▶ [The problem]:
Lay out the lines of the records below as a JSON list of strings, with one string per line and no blank lines.

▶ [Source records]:
----------

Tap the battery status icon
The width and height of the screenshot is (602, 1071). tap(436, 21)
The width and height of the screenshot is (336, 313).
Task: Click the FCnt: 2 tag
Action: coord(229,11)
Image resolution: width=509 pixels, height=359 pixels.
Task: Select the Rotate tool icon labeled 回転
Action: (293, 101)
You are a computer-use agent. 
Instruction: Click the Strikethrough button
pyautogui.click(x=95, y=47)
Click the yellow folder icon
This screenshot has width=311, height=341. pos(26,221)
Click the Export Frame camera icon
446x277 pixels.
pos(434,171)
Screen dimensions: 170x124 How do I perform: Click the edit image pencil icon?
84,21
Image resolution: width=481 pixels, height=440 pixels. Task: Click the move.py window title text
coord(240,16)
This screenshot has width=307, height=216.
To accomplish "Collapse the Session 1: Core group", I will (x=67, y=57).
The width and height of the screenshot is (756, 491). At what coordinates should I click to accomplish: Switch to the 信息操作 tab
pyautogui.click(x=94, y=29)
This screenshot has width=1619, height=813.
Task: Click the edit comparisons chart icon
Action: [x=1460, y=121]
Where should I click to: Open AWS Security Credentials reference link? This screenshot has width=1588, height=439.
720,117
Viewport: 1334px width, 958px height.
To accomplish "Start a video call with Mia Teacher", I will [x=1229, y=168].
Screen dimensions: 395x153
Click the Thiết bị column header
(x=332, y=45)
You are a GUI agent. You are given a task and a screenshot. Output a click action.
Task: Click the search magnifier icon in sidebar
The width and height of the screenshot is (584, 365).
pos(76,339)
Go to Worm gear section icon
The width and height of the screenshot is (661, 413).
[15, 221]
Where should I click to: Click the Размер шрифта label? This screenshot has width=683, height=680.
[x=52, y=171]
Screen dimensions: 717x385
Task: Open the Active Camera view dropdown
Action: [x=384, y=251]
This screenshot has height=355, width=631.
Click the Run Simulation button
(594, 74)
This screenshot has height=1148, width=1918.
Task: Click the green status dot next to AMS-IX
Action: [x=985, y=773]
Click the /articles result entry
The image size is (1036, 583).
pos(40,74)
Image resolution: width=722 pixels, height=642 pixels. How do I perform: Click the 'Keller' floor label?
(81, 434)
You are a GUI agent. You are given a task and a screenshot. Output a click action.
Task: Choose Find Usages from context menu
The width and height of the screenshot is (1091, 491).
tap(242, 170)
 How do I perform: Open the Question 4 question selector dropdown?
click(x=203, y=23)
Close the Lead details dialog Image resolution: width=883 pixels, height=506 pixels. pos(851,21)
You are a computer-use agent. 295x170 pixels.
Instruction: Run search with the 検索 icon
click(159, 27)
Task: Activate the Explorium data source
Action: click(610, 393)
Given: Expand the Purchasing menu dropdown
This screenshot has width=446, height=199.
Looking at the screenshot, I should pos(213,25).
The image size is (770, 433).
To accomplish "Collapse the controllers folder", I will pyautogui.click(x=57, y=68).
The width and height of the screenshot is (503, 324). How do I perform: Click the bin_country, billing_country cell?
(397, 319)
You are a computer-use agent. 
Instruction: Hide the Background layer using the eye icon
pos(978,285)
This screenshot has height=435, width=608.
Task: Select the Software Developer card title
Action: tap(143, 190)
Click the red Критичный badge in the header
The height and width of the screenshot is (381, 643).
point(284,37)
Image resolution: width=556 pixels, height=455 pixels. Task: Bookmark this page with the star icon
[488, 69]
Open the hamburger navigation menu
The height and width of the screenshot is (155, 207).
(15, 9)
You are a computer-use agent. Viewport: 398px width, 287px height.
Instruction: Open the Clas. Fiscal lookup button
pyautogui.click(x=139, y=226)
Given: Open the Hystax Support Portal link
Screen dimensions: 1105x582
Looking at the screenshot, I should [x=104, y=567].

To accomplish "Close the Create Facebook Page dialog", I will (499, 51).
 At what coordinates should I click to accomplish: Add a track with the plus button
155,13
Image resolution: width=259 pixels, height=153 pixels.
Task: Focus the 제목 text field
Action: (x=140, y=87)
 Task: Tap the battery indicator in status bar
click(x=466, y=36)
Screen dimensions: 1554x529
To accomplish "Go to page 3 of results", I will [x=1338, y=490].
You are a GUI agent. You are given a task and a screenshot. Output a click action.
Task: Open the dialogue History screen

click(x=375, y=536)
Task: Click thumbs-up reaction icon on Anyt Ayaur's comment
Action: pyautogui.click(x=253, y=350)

----------

▶ [Response to the exercise]:
[
  "Tap the battery status icon",
  "The width and height of the screenshot is (602, 1071). tap(436, 21)",
  "The width and height of the screenshot is (336, 313).",
  "Task: Click the FCnt: 2 tag",
  "Action: coord(229,11)",
  "Image resolution: width=509 pixels, height=359 pixels.",
  "Task: Select the Rotate tool icon labeled 回転",
  "Action: (293, 101)",
  "You are a computer-use agent. ",
  "Instruction: Click the Strikethrough button",
  "pyautogui.click(x=95, y=47)",
  "Click the yellow folder icon",
  "This screenshot has width=311, height=341. pos(26,221)",
  "Click the Export Frame camera icon",
  "446x277 pixels.",
  "pos(434,171)",
  "Screen dimensions: 170x124 How do I perform: Click the edit image pencil icon?",
  "84,21",
  "Image resolution: width=481 pixels, height=440 pixels. Task: Click the move.py window title text",
  "coord(240,16)",
  "This screenshot has width=307, height=216.",
  "To accomplish \"Collapse the Session 1: Core group\", I will (x=67, y=57).",
  "The width and height of the screenshot is (756, 491). At what coordinates should I click to accomplish: Switch to the 信息操作 tab",
  "pyautogui.click(x=94, y=29)",
  "This screenshot has width=1619, height=813.",
  "Task: Click the edit comparisons chart icon",
  "Action: [x=1460, y=121]",
  "Where should I click to: Open AWS Security Credentials reference link? This screenshot has width=1588, height=439.",
  "720,117",
  "Viewport: 1334px width, 958px height.",
  "To accomplish \"Start a video call with Mia Teacher\", I will [x=1229, y=168].",
  "Screen dimensions: 395x153",
  "Click the Thiết bị column header",
  "(x=332, y=45)",
  "You are a GUI agent. You are given a task and a screenshot. Output a click action.",
  "Task: Click the search magnifier icon in sidebar",
  "The width and height of the screenshot is (584, 365).",
  "pos(76,339)",
  "Go to Worm gear section icon",
  "The width and height of the screenshot is (661, 413).",
  "[15, 221]",
  "Where should I click to: Click the Размер шрифта label? This screenshot has width=683, height=680.",
  "[x=52, y=171]",
  "Screen dimensions: 717x385",
  "Task: Open the Active Camera view dropdown",
  "Action: [x=384, y=251]",
  "This screenshot has height=355, width=631.",
  "Click the Run Simulation button",
  "(594, 74)",
  "This screenshot has height=1148, width=1918.",
  "Task: Click the green status dot next to AMS-IX",
  "Action: [x=985, y=773]",
  "Click the /articles result entry",
  "The image size is (1036, 583).",
  "pos(40,74)",
  "Image resolution: width=722 pixels, height=642 pixels. How do I perform: Click the 'Keller' floor label?",
  "(81, 434)",
  "You are a GUI agent. You are given a task and a screenshot. Output a click action.",
  "Task: Choose Find Usages from context menu",
  "The width and height of the screenshot is (1091, 491).",
  "tap(242, 170)",
  " How do I perform: Open the Question 4 question selector dropdown?",
  "click(x=203, y=23)",
  "Close the Lead details dialog Image resolution: width=883 pixels, height=506 pixels. pos(851,21)",
  "You are a computer-use agent. 295x170 pixels.",
  "Instruction: Run search with the 検索 icon",
  "click(159, 27)",
  "Task: Activate the Explorium data source",
  "Action: click(610, 393)",
  "Given: Expand the Purchasing menu dropdown",
  "This screenshot has width=446, height=199.",
  "Looking at the screenshot, I should pos(213,25).",
  "The image size is (770, 433).",
  "To accomplish \"Collapse the controllers folder\", I will pyautogui.click(x=57, y=68).",
  "The width and height of the screenshot is (503, 324). How do I perform: Click the bin_country, billing_country cell?",
  "(397, 319)",
  "You are a computer-use agent. ",
  "Instruction: Hide the Background layer using the eye icon",
  "pos(978,285)",
  "This screenshot has height=435, width=608.",
  "Task: Select the Software Developer card title",
  "Action: tap(143, 190)",
  "Click the red Критичный badge in the header",
  "The height and width of the screenshot is (381, 643).",
  "point(284,37)",
  "Image resolution: width=556 pixels, height=455 pixels. Task: Bookmark this page with the star icon",
  "[488, 69]",
  "Open the hamburger navigation menu",
  "The height and width of the screenshot is (155, 207).",
  "(15, 9)",
  "You are a computer-use agent. Viewport: 398px width, 287px height.",
  "Instruction: Open the Clas. Fiscal lookup button",
  "pyautogui.click(x=139, y=226)",
  "Given: Open the Hystax Support Portal link",
  "Screen dimensions: 1105x582",
  "Looking at the screenshot, I should [x=104, y=567].",
  "To accomplish \"Close the Create Facebook Page dialog\", I will (499, 51).",
  " At what coordinates should I click to accomplish: Add a track with the plus button",
  "155,13",
  "Image resolution: width=259 pixels, height=153 pixels.",
  "Task: Focus the 제목 text field",
  "Action: (x=140, y=87)",
  " Task: Tap the battery indicator in status bar",
  "click(x=466, y=36)",
  "Screen dimensions: 1554x529",
  "To accomplish \"Go to page 3 of results\", I will [x=1338, y=490].",
  "You are a GUI agent. You are given a task and a screenshot. Output a click action.",
  "Task: Open the dialogue History screen",
  "click(x=375, y=536)",
  "Task: Click thumbs-up reaction icon on Anyt Ayaur's comment",
  "Action: pyautogui.click(x=253, y=350)"
]